=== Section Start ===

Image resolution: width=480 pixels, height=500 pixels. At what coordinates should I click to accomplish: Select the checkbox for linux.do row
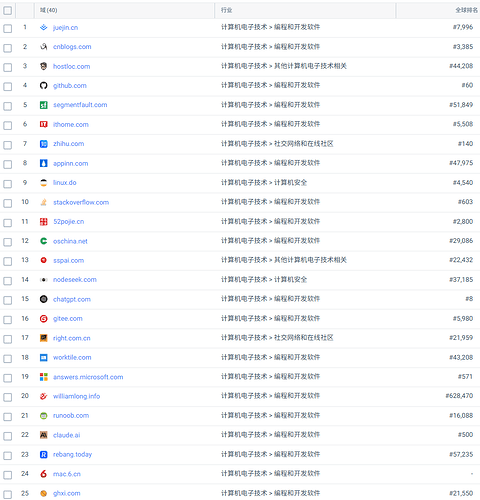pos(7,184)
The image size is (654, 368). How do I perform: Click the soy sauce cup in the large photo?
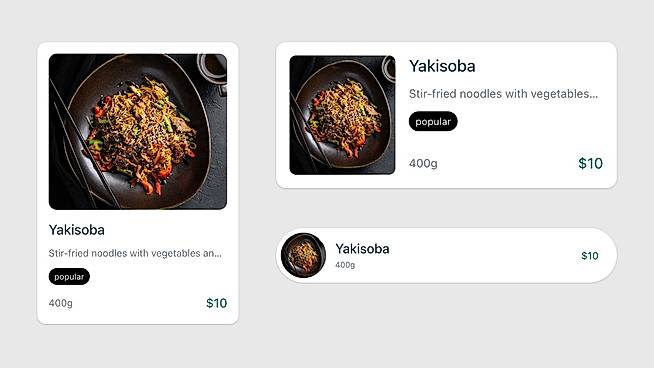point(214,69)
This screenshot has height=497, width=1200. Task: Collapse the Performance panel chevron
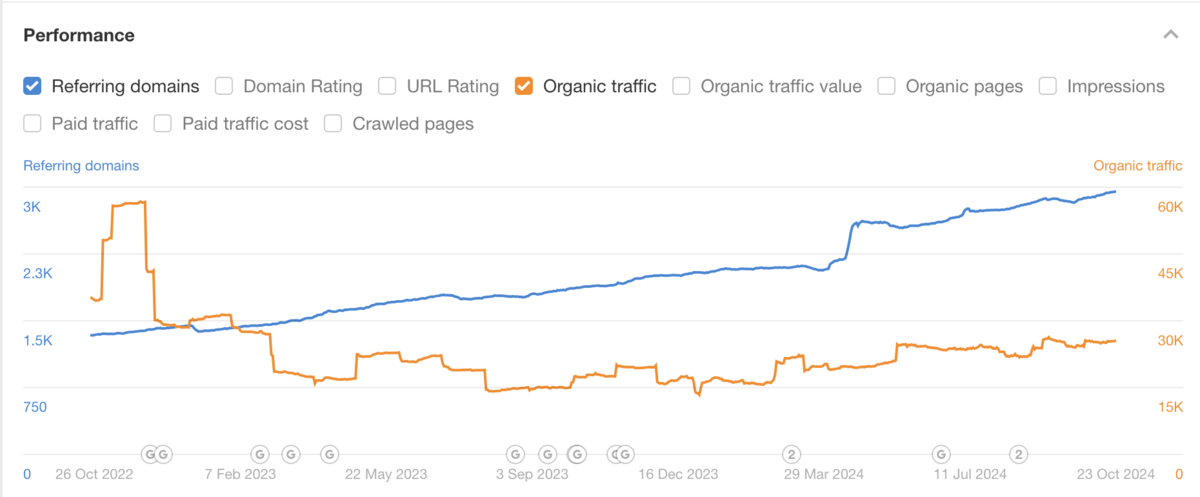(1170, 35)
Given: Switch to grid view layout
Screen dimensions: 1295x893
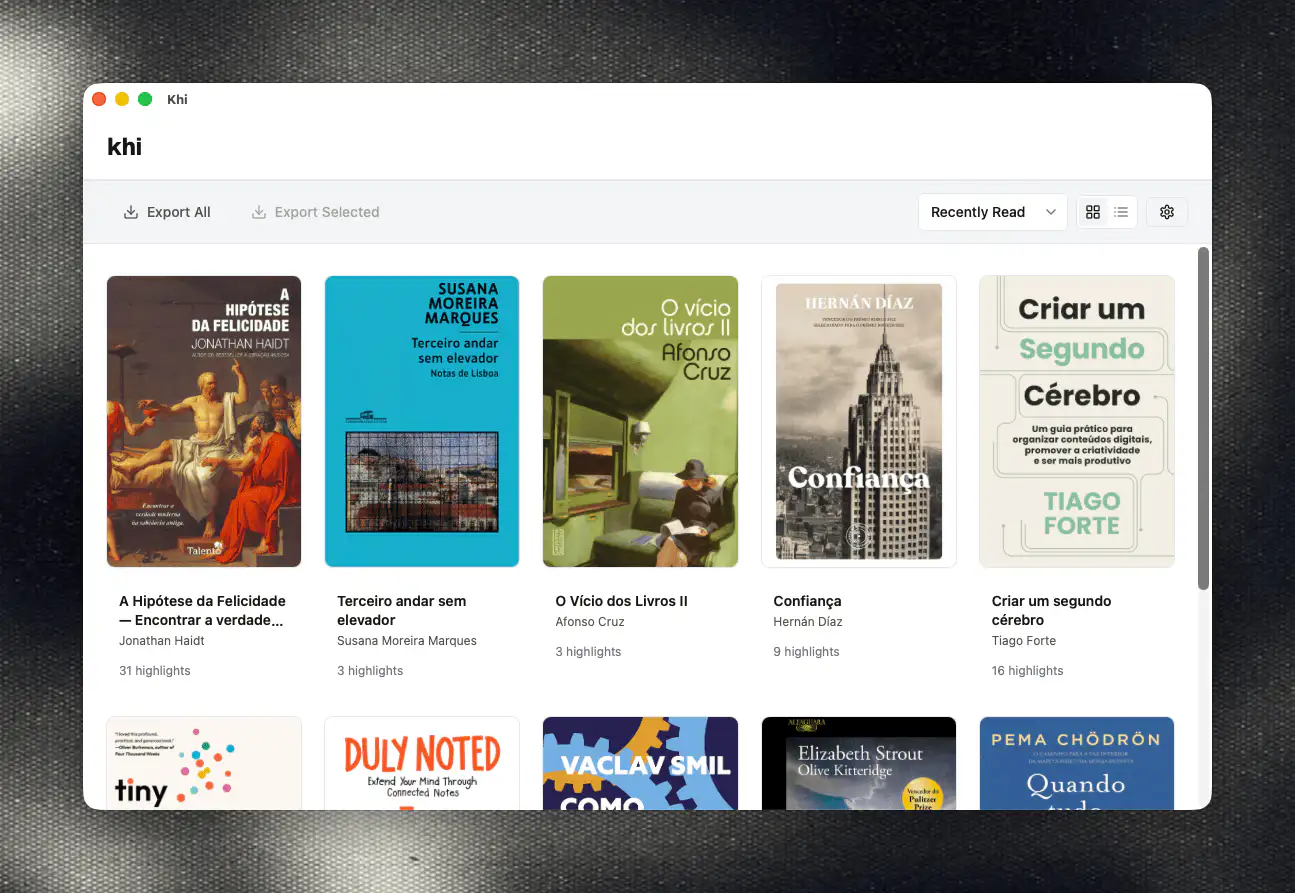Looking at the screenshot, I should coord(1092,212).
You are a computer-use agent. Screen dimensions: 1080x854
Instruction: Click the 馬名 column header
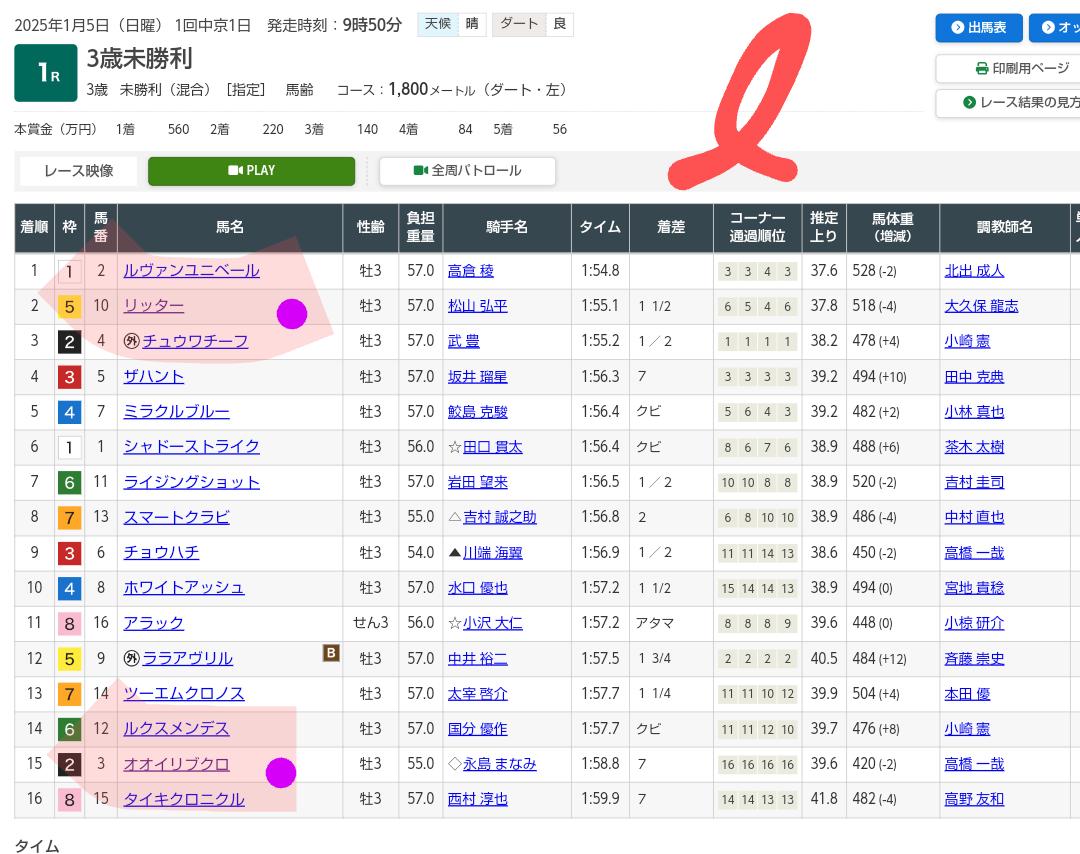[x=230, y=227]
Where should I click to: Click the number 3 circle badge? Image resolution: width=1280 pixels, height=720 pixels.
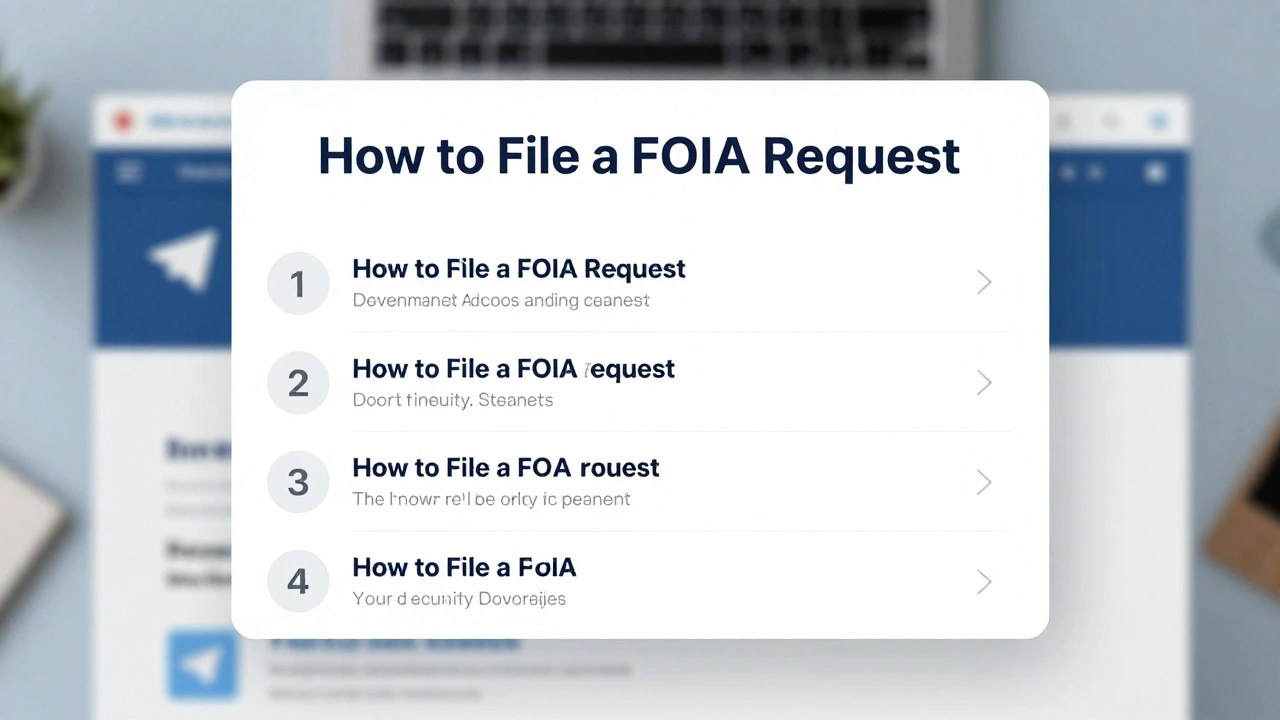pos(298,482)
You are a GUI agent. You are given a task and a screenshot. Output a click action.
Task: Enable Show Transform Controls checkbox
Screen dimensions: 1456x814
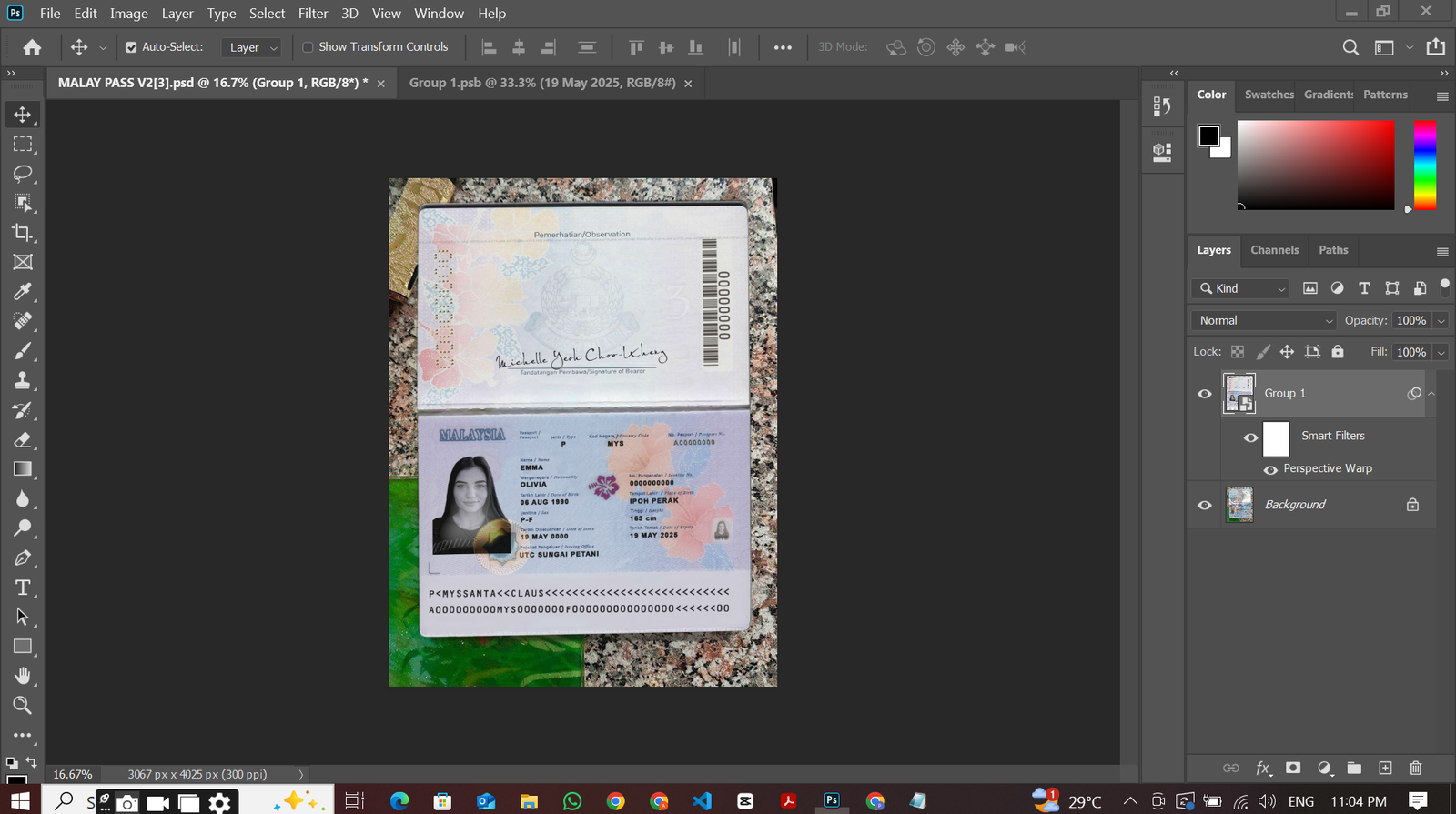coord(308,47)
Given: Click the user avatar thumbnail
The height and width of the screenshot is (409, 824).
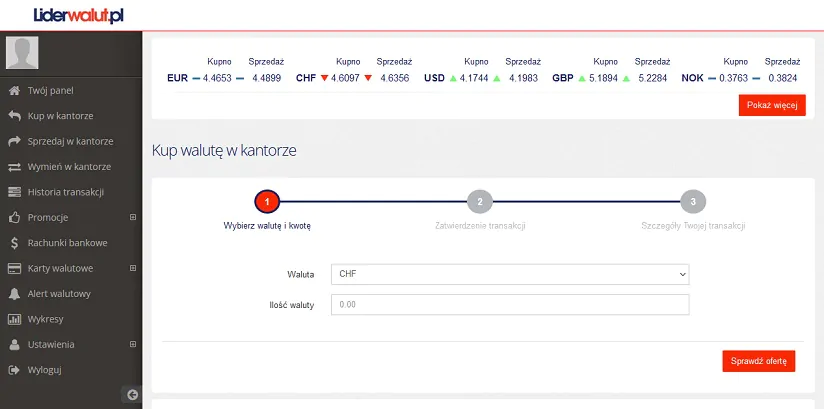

=== Section End ===

**What needs to be done**:
Print exactly the line containing "Screen dimensions: 1295x893" and every line after it through the final line above, and leave all pictures out.

**Answer space**:
Screen dimensions: 1295x893
Looking at the screenshot, I should coord(1092,212).
You are a computer-use agent. Screen dimensions: 1080x854
Instruction: Click the 馬名 column header
[x=230, y=227]
Where should I click to: Click the number 3 circle badge? Image resolution: width=1280 pixels, height=720 pixels.
pos(298,482)
You are a GUI agent. You are given a task and a screenshot. Output a click action.
Task: Enable Show Transform Controls checkbox
Screen dimensions: 1456x814
coord(308,47)
Given: Click the user avatar thumbnail
The height and width of the screenshot is (409, 824).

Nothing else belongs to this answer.